** Fragmento de página **
A continuación el texto completo de la homilía del Santo Padre:
Queridos hermanos y hermanas
Celebro con alegría la primera Misa Crismal como Obispo de Roma. Os
saludo a todos con afecto, especialmente a vosotros, queridos
sacerdotes, que hoy recordáis, como yo, el día de la ordenación.
Las lecturas, también el Salmo, nos hablan de los «Ungidos»: el siervo
de Yahvé de Isaías, David y Jesús, nuestro Señor. Los tres tienen en
común que la unción que reciben es para ungir al pueblo fiel de Dios al
que sirven; su unción es para los pobres, para los cautivos, para los
oprimidos...
Una imagen muy bella de este «ser para» del santo crisma es la del Salmo
133: «Es como óleo perfumado sobre la cabeza, que se derrama sobre la
barba, la barba de Aarón, hasta la franja de su ornamento» (v. 2). La
imagen del óleo que se derrama, que desciende por la barba de Aarón
hasta la orla de sus vestidos sagrados, es imagen de la unción
sacerdotal que, a través del ungido, llega hasta los confines del
universo representado mediante las vestiduras.
La vestimenta sagrada del sumo sacerdote es rica en simbolismos; uno de
ellos, es el de los nombres de los hijos de Israel grabados sobre las
piedras de ónix que adornaban las hombreras del efod, del que proviene
nuestra casulla actual, seis sobre la piedra del hombro derecho y seis
sobre la del hombro izquierdo (cf. Ex 28,6-14). También en el pectoral
estaban grabados los nombres de las doce tribus de Israel (cf. Ex
28,21).
Esto significa que el sacerdote celebra cargando sobre sus hombros al
pueblo que se le ha confiado y llevando sus nombres grabados en el
corazón. Al revestirnos con nuestra humilde casulla, puede hacernos bien
sentir sobre los hombros y en el corazón el peso y el rostro de nuestro
pueblo fiel, de nuestros santos y de nuestros mártires, que en este
tiempo son tantos.

** Material proporcionado **
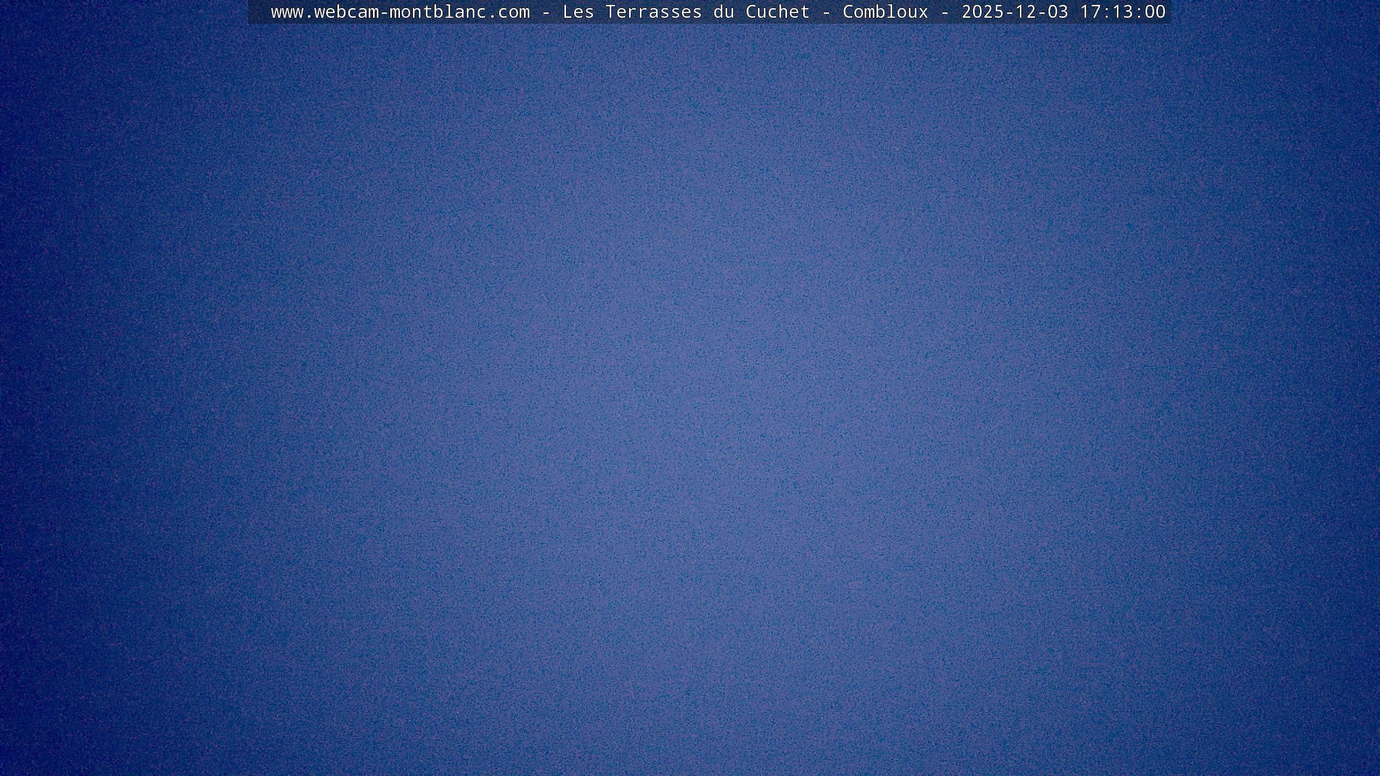Click the 'montblanc' part of the URL
1380x776 pixels.
click(x=438, y=12)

** Tarea indicada **
Transcribe literalmente el pasaje de la homilía desde «A continuación el» hasta «oprimidos...». Este material no guarda relación con la homilía.

** Tarea resuelta **
A continuación el texto completo de la homilía del Santo Padre:
Queridos hermanos y hermanas
Celebro con alegría la primera Misa Crismal como Obispo de Roma. Os
saludo a todos con afecto, especialmente a vosotros, queridos
sacerdotes, que hoy recordáis, como yo, el día de la ordenación.
Las lecturas, también el Salmo, nos hablan de los «Ungidos»: el siervo
de Yahvé de Isaías, David y Jesús, nuestro Señor. Los tres tienen en
común que la unción que reciben es para ungir al pueblo fiel de Dios al
que sirven; su unción es para los pobres, para los cautivos, para los
oprimidos...